Please repeat the material between the lines holding "The width and" and "The image size is (1200, 593).", inclusive, leaving out the pictures.

DATA TO USE:
-=-=-=-=-

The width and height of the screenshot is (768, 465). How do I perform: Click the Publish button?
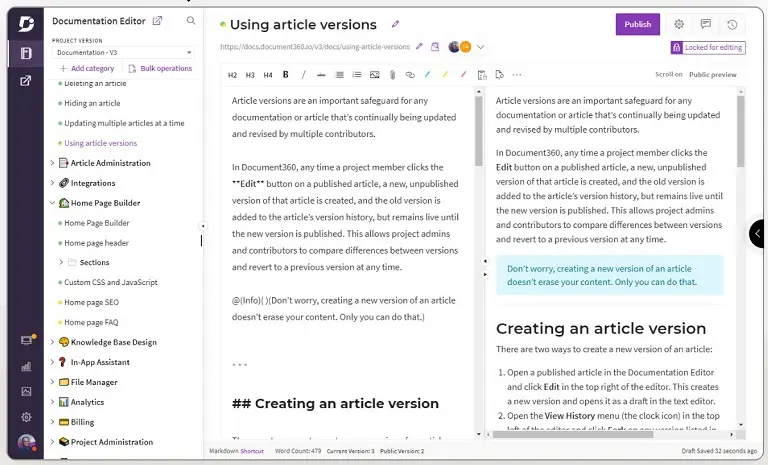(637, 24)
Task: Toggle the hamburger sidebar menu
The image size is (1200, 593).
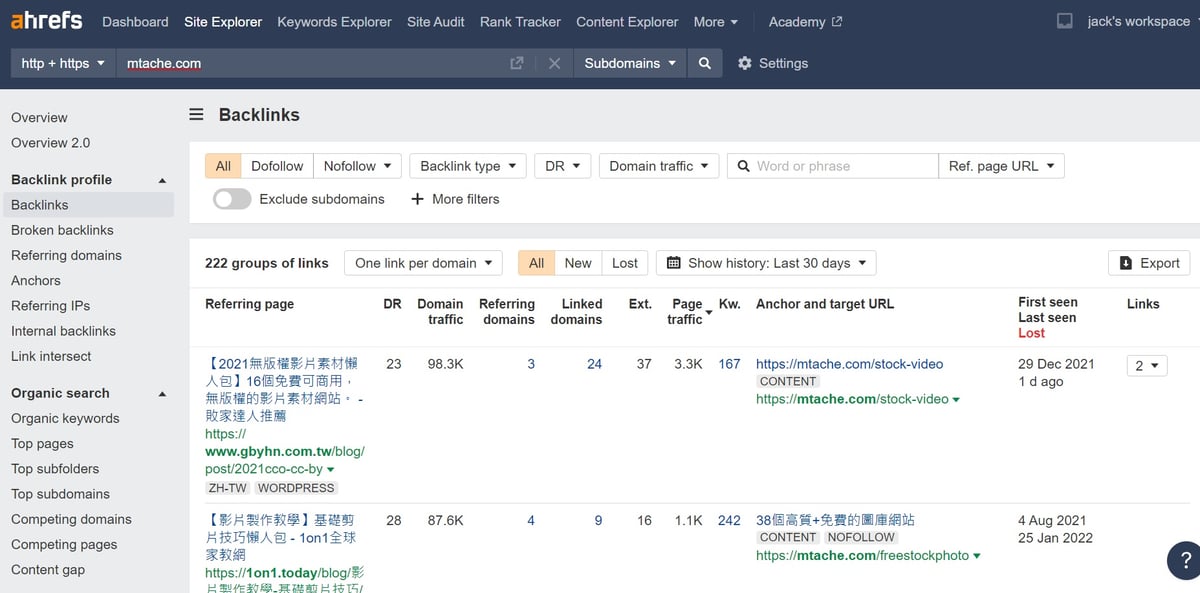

-=-=-=-=-

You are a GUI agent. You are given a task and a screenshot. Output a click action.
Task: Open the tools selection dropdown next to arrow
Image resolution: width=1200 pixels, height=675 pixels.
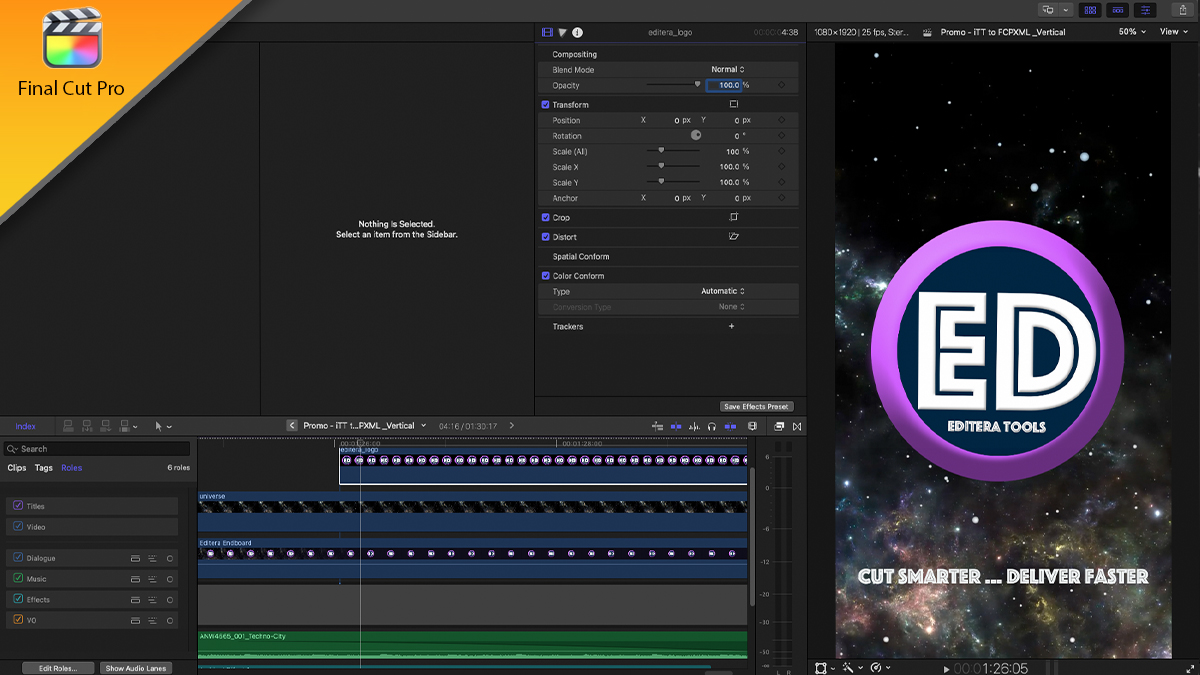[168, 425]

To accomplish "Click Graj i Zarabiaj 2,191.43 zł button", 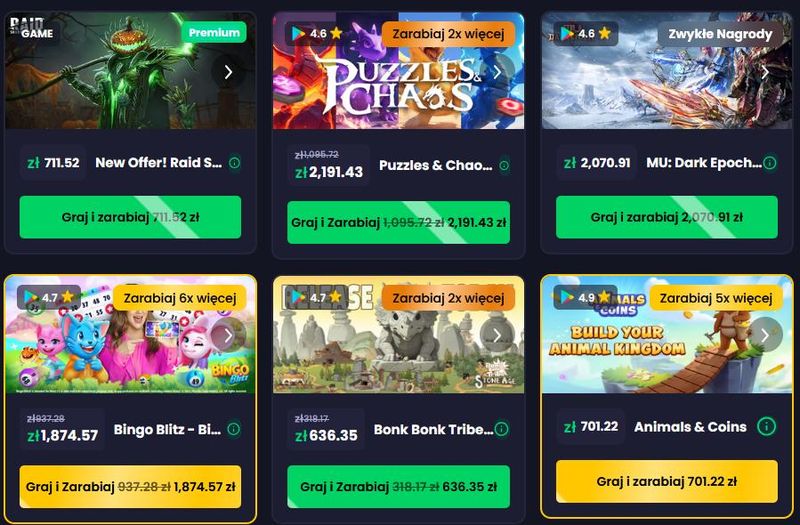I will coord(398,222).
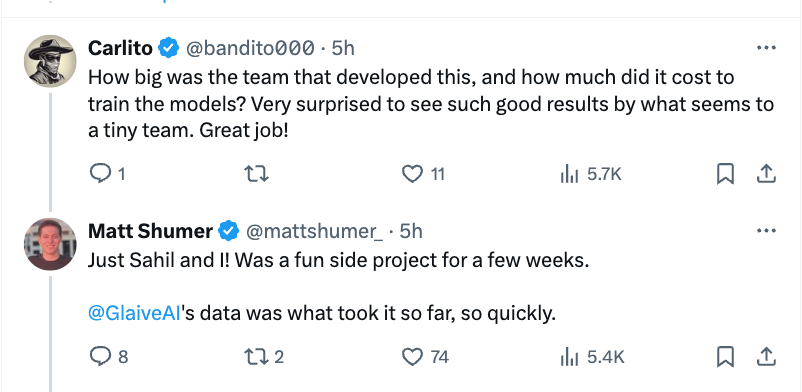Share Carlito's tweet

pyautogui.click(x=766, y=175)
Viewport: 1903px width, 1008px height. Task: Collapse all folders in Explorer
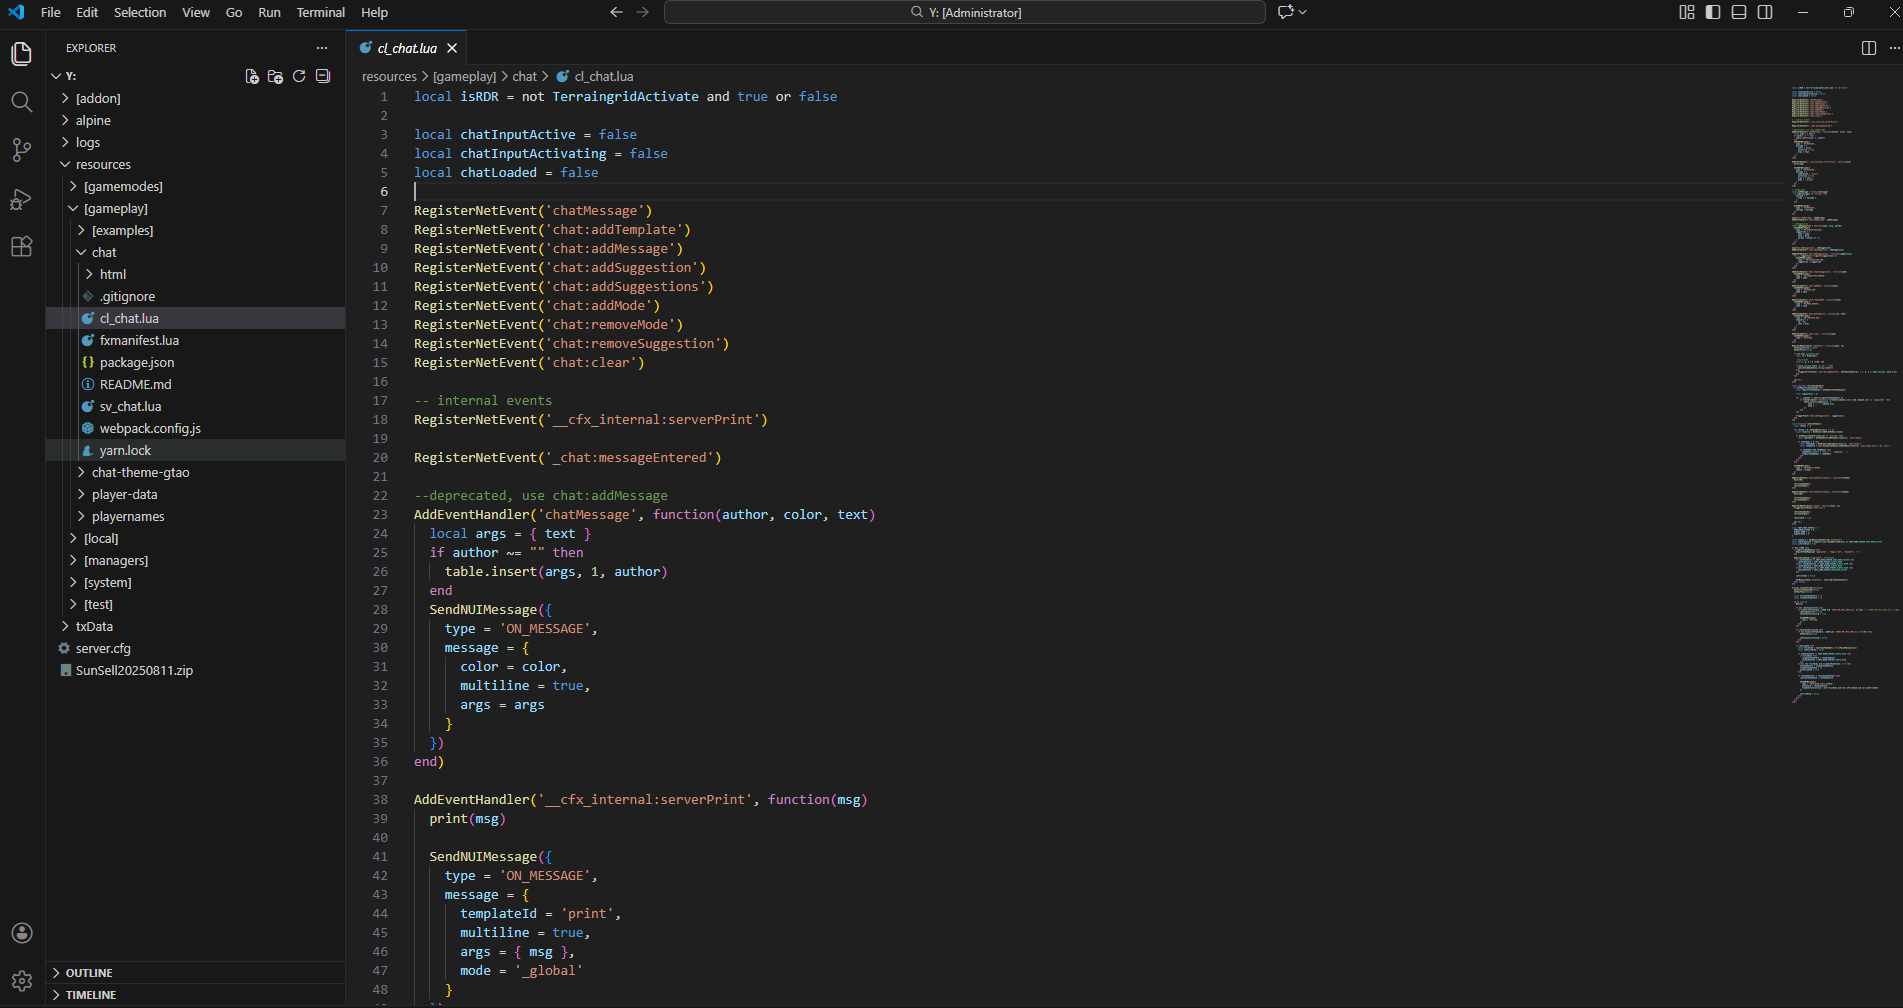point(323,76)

-=-=-=-=-

THE COMPLETED TASK:
The width and height of the screenshot is (768, 465). How do I perform: Click the Publish button?
(637, 24)
Task: Toggle the hamburger sidebar menu
The image size is (1200, 593).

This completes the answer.